▸ What the task asks:
Return every line of the records that includes the string "Follow".

▸ Data in this exercise:
= Beginning of Section =
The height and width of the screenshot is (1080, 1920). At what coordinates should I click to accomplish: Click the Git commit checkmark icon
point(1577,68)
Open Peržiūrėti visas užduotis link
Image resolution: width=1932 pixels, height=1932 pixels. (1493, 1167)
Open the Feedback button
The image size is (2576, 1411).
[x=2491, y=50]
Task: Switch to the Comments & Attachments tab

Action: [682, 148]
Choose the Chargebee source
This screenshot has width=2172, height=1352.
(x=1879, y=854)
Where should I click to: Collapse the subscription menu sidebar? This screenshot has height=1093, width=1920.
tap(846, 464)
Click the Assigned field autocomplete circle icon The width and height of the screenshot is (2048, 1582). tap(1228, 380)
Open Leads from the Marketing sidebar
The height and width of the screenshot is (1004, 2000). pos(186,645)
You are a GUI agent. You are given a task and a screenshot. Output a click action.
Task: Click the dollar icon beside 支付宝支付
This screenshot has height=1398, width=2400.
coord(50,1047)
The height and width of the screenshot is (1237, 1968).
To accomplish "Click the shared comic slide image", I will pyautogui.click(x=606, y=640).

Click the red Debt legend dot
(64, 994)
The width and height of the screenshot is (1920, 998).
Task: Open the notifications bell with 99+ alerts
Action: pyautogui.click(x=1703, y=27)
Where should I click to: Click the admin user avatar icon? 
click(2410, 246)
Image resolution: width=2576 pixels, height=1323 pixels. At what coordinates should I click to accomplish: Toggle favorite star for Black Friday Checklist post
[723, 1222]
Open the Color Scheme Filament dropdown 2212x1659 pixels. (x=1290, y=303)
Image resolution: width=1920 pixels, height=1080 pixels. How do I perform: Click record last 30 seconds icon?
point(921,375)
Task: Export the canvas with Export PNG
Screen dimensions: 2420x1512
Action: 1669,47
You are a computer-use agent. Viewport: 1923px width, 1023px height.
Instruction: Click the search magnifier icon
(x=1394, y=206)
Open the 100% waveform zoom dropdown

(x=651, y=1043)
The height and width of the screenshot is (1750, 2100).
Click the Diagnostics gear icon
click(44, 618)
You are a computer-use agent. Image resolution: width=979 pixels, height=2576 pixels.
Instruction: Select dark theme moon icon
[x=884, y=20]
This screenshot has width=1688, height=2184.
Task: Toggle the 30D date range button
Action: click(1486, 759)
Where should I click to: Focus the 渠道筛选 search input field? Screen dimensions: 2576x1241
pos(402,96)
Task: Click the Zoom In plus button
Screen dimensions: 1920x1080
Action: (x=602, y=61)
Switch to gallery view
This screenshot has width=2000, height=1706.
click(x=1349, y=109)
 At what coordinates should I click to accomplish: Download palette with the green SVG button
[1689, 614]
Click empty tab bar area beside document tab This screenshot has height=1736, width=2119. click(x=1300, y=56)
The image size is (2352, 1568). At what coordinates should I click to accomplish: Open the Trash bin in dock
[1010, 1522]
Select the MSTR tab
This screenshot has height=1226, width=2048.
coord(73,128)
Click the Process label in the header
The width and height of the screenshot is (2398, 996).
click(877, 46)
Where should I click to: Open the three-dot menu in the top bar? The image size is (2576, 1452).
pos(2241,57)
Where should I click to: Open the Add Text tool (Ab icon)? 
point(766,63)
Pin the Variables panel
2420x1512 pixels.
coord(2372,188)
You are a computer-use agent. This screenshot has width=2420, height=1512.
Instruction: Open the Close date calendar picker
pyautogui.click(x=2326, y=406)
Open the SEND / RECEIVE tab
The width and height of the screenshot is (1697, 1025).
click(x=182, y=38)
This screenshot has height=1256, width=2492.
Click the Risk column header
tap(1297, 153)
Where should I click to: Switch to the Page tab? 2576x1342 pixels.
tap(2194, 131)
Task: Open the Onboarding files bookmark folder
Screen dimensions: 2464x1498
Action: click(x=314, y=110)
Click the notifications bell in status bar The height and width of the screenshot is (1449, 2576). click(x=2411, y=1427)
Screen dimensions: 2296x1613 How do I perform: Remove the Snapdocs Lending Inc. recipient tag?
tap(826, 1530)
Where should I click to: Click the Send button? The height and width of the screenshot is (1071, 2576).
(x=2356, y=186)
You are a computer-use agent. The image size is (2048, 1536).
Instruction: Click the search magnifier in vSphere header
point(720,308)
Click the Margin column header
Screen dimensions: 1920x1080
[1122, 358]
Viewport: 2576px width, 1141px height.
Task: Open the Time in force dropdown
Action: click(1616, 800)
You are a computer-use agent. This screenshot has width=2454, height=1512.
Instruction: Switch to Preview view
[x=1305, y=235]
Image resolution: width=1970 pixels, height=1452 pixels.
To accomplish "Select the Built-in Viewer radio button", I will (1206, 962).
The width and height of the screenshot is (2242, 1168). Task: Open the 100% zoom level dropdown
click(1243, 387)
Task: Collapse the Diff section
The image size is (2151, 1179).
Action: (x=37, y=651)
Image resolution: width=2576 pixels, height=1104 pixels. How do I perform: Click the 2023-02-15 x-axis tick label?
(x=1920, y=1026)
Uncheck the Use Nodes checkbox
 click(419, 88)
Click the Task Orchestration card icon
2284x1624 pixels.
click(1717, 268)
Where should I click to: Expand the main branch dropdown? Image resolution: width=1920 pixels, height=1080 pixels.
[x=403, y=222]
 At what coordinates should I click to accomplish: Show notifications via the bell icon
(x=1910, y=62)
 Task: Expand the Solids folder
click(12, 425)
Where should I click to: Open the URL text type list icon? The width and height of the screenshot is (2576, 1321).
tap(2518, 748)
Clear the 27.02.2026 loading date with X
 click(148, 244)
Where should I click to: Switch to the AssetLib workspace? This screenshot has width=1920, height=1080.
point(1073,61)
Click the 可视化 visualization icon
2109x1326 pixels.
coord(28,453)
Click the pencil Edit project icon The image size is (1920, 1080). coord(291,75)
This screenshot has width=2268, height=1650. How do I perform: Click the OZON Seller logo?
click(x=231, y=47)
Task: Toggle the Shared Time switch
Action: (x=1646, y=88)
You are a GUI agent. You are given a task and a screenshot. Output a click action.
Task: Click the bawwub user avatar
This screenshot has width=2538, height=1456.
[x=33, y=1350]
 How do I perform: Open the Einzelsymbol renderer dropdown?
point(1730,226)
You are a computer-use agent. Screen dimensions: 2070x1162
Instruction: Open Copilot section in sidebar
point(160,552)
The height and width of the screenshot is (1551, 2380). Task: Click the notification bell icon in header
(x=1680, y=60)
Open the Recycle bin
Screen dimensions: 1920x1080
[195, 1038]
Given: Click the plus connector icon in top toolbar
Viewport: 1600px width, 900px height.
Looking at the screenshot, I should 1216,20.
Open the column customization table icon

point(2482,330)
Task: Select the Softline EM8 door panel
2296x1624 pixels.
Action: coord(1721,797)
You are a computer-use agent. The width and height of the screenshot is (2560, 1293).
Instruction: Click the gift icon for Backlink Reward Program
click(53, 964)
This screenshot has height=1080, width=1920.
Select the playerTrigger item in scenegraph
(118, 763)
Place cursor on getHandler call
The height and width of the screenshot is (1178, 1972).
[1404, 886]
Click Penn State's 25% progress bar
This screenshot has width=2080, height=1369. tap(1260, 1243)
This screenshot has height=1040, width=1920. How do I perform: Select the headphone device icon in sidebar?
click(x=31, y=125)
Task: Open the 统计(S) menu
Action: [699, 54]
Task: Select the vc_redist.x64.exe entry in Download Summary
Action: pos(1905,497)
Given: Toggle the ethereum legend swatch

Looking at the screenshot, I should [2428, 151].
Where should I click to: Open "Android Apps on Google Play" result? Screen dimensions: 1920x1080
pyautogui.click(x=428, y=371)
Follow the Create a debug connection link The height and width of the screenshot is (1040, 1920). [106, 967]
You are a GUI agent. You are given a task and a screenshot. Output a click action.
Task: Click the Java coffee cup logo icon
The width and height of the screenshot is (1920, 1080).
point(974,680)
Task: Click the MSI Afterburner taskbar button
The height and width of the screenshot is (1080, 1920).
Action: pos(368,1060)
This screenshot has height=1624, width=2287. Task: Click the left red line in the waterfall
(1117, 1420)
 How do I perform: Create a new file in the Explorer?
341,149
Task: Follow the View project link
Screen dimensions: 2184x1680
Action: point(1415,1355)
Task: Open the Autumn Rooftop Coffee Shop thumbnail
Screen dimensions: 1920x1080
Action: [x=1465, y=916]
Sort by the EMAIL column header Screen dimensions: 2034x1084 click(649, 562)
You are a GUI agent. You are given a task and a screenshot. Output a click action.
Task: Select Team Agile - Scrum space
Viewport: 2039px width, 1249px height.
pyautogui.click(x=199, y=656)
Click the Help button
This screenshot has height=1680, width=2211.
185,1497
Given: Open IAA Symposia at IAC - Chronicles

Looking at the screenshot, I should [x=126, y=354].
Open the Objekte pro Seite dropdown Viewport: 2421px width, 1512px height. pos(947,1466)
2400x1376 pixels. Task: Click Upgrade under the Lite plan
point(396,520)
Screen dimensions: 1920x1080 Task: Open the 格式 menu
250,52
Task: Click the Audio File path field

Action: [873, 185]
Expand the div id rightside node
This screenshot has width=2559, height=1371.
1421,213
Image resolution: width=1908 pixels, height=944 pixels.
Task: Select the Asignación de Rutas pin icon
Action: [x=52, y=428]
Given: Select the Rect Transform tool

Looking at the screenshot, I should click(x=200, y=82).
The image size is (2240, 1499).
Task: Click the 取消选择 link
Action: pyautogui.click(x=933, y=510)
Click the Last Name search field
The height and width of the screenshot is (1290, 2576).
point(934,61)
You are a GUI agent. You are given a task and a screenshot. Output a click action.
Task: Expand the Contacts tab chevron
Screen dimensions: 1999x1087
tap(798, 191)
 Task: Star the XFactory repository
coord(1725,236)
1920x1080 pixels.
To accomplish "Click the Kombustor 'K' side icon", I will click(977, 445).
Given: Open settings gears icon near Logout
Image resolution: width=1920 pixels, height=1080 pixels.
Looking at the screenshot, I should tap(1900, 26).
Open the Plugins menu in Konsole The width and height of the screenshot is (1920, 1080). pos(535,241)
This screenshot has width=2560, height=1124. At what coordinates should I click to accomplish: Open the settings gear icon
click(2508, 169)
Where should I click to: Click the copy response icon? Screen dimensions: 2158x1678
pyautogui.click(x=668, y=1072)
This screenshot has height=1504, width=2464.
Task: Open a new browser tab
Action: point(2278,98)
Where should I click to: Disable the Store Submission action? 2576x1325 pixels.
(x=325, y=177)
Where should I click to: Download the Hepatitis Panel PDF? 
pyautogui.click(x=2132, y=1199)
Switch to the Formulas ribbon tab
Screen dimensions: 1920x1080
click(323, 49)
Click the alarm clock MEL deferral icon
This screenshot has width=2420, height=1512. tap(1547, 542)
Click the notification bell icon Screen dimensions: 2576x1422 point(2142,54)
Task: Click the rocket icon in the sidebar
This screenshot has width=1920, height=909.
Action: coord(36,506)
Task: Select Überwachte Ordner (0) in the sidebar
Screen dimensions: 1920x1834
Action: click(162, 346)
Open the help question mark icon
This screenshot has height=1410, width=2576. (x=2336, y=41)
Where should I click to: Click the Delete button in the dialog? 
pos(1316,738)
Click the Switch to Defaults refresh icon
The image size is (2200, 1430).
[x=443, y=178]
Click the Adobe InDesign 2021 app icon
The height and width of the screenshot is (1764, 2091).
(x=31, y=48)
= End of Section =
▸ Task response:
Follow the Create a debug connection link The height and width of the screenshot is (1040, 1920). [106, 967]
Task: Follow the View project link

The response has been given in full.